■ **Problem statement**: In the news article about the Blue Bell ice cream recall, how many hospitals does Via Christi have, and in which states?

■ **Exercise text**:
MARCH 13, 2015
DALLAS, TEXAS (AP)
The deaths of three people who developed a foodborne illness
linked to some Blue Bell ice cream products have prompted the Texas icon's
first product recall in its 108-year history.
Five people, in all, developed listeriosis in Kansas after
eating products from one production line at the Blue Bell creamery in Brenham,
Texas, according to a statement Friday from the U.S. Food and Drug
Administration.
The FDA says listeria bacteria were found in samples of Blue
Bell Chocolate Chip Country Cookies, Great Divide Bars, Sour Pop Green Apple
Bars, Cotton Candy Bars, Scoops, Vanilla Stick Slices, Almond Bars and No Sugar
Added Moo Bars.
Blue Bell says its regular Moo Bars were untainted, as were
its half gallons, quarts, pints, cups, three-gallon ice cream and take-home
frozen snack novelties.
According to a Friday statement from the U.S. Centers for
Disease Control and Prevention, all five of the people sickened were receiving
treatment for unrelated health issues at the same Kansas hospital before
developing listeriosis, "a finding that strongly suggests their infections
(with listeria bacteria) were acquired in the hospital," the CDC said.
Of those five, information was available from four on what
foods they had eaten in the month before the infection. All four had consumed
milkshakes made with a single-serving Blue Bell ice cream product called
"Scoops" while in the hospital, the CDC said.
"Scoops," as well as the other suspect Blue Bell
items, are mostly food service items and not produced for retail, said Paul
Kruse, CEO of the Brenham creamery.
The CDC said the listeria isolated from specimens taken from
four of the five patients at Via Christi St. Francis hospital in Wichita,
Kansas, matched strains from Blue Bell products obtained this year in South
Carolina and Texas.
The five patients became ill with listeriosis during their
hospitalizations for unrelated causes between December 2013 and January 2015,
said hospital spokeswoman Maria Loving.
"Via Christi was not aware of any listeria
contamination in the Blue Bell Creameries ice cream products and immediately
removed all Blue Bell Creameries products from all Via Christi locations once
the potential contamination was discovered," Loving said in a statement
Friday to The Associated Press.
Via Christi has eight hospitals in Kansas and Oklahoma.
Blue Bell handles all of its own distribution and customer
service, Kruse said, so it moved to pull suspect products from shelves, as soon
as it was alerted to the South Carolina contamination Feb. 13. Kruse did not
suspect handling of those products after they left the Central Texas creamery.

■ **Information given**:
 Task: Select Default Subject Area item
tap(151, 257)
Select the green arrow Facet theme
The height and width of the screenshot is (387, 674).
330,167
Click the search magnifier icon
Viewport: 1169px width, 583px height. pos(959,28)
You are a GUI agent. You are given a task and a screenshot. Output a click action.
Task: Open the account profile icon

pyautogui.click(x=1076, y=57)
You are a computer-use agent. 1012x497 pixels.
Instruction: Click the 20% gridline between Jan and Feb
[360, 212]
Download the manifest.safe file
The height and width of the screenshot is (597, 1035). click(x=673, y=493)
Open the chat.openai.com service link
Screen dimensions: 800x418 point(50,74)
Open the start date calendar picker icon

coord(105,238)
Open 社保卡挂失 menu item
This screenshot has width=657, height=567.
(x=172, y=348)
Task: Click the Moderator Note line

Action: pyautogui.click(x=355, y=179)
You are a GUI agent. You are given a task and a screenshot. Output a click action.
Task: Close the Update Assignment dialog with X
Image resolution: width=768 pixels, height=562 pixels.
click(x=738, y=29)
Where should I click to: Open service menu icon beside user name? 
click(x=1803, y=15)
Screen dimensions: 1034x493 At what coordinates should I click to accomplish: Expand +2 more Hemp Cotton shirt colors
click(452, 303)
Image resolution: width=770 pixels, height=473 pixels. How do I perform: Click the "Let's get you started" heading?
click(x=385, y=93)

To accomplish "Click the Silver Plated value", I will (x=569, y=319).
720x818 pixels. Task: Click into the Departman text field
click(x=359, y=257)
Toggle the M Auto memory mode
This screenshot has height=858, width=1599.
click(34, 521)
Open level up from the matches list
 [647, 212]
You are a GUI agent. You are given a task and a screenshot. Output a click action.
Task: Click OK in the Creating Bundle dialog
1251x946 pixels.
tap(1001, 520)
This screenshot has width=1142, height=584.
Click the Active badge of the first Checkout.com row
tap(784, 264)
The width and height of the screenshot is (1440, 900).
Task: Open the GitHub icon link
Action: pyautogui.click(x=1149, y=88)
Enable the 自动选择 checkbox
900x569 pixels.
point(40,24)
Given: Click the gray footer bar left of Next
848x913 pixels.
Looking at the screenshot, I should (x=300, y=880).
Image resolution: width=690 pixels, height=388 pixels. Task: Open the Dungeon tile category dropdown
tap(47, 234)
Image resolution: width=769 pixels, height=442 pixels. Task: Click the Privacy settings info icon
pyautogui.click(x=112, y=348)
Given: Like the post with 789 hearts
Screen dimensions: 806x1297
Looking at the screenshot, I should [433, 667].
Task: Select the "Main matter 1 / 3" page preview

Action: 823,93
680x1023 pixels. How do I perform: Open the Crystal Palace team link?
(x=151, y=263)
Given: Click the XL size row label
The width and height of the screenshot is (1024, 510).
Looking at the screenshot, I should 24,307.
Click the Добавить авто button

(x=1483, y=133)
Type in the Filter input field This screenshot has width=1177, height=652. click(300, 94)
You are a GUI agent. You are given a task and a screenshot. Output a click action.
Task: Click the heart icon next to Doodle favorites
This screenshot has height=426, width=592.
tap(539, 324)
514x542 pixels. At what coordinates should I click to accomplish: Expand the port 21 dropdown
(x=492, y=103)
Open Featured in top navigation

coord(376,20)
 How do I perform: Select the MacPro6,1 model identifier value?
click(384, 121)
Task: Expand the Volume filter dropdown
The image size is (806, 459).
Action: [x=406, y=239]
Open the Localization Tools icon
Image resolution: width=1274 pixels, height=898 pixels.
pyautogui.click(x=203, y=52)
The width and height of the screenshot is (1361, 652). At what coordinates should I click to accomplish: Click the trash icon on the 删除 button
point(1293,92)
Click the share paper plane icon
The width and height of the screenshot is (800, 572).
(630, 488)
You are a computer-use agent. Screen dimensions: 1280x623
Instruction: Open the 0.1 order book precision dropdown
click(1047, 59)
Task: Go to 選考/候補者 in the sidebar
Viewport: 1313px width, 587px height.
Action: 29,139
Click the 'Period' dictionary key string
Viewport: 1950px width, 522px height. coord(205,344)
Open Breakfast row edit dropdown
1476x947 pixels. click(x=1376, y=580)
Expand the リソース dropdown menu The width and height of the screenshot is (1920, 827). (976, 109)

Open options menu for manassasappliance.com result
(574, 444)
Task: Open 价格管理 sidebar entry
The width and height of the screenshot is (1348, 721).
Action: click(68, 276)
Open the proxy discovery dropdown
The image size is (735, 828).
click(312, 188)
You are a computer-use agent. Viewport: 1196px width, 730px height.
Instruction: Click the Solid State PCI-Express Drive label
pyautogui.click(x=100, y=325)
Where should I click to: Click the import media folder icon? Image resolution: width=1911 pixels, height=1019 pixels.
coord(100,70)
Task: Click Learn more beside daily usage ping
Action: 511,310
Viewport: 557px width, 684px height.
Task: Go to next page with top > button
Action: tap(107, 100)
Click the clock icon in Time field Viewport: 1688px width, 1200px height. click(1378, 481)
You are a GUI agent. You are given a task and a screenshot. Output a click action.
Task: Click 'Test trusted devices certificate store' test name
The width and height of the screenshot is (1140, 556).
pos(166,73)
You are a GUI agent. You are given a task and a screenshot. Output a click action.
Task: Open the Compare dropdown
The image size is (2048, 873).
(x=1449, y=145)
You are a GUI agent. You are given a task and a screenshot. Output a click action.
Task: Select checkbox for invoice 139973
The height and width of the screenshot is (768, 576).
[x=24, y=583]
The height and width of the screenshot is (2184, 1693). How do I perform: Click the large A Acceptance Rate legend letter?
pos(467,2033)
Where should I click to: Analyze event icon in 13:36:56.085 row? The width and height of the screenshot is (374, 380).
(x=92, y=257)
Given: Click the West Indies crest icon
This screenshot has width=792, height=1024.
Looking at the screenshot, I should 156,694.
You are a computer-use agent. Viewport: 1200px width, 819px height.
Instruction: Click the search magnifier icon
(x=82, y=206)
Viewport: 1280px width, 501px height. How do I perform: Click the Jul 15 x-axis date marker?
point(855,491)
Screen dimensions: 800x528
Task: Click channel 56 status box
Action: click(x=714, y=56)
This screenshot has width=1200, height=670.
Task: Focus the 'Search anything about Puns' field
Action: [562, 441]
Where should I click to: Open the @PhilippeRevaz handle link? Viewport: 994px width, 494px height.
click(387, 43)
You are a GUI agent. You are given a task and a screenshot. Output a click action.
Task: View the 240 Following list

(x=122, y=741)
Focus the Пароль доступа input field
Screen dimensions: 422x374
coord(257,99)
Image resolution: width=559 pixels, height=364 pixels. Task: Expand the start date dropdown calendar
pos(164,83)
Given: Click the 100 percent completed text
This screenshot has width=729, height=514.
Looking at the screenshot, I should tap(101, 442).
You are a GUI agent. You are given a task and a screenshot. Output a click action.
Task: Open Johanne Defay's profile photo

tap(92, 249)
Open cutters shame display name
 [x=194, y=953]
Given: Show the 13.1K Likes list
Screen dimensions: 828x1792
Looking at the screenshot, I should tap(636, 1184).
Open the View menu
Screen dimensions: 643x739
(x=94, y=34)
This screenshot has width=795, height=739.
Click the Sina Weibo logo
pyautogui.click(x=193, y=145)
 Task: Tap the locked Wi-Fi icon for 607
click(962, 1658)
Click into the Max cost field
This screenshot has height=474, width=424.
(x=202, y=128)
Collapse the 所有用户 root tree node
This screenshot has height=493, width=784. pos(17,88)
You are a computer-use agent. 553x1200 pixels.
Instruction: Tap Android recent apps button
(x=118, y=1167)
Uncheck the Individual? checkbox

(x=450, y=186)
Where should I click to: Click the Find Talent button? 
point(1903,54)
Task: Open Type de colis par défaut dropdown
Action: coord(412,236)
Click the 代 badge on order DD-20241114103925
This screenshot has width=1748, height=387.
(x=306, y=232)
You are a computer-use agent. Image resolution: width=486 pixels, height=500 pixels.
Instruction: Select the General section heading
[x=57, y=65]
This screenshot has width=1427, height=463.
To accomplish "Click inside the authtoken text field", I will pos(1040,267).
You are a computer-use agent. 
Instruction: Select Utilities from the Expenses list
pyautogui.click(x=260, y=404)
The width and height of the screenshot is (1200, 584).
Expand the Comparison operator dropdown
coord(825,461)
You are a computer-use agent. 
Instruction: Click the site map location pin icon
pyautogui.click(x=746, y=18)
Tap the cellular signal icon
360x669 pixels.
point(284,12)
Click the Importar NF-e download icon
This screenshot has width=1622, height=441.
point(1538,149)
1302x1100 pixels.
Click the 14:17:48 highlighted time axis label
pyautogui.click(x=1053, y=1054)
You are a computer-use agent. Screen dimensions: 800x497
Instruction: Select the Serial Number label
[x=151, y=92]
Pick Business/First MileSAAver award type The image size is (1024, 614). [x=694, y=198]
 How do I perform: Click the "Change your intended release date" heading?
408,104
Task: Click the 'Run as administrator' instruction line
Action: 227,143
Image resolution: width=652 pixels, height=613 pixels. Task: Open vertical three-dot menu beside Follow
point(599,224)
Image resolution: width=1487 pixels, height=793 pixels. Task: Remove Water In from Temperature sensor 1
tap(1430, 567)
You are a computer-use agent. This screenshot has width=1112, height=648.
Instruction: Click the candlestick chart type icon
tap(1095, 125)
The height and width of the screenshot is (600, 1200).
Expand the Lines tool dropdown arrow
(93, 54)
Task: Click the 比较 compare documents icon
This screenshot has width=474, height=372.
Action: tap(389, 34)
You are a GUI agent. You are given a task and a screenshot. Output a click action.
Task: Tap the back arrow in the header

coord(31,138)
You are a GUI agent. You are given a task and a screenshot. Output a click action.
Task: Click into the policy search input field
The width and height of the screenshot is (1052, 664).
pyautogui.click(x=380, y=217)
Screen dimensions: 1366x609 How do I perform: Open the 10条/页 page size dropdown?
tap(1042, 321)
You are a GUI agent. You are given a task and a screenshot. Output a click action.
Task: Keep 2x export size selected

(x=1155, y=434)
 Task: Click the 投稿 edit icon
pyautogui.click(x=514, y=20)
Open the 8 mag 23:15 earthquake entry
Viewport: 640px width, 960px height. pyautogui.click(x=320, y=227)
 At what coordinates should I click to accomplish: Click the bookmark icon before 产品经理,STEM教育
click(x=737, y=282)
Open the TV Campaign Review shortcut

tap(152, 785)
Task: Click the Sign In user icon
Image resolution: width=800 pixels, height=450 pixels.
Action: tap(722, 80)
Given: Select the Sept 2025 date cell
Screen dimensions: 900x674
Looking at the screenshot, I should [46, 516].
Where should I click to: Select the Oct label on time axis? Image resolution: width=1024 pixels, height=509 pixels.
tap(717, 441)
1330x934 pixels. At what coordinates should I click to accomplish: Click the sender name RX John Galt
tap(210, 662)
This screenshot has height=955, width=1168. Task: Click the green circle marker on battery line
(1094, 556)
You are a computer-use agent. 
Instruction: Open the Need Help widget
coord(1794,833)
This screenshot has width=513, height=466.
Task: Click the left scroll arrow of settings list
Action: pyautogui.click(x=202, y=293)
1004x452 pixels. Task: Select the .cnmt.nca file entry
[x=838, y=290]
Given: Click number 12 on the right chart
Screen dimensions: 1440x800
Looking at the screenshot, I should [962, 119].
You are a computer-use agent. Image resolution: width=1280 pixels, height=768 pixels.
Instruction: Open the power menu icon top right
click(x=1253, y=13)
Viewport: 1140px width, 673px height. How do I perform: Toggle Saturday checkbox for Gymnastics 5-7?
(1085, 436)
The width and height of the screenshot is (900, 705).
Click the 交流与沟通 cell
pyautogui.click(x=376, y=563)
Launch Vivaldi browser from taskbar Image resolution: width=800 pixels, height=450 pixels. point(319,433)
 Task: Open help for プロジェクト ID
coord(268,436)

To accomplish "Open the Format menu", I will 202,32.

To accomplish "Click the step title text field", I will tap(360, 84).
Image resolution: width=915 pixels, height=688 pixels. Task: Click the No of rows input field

■ **Answer to the exercise**: Eight hospitals, in Kansas and Oklahoma.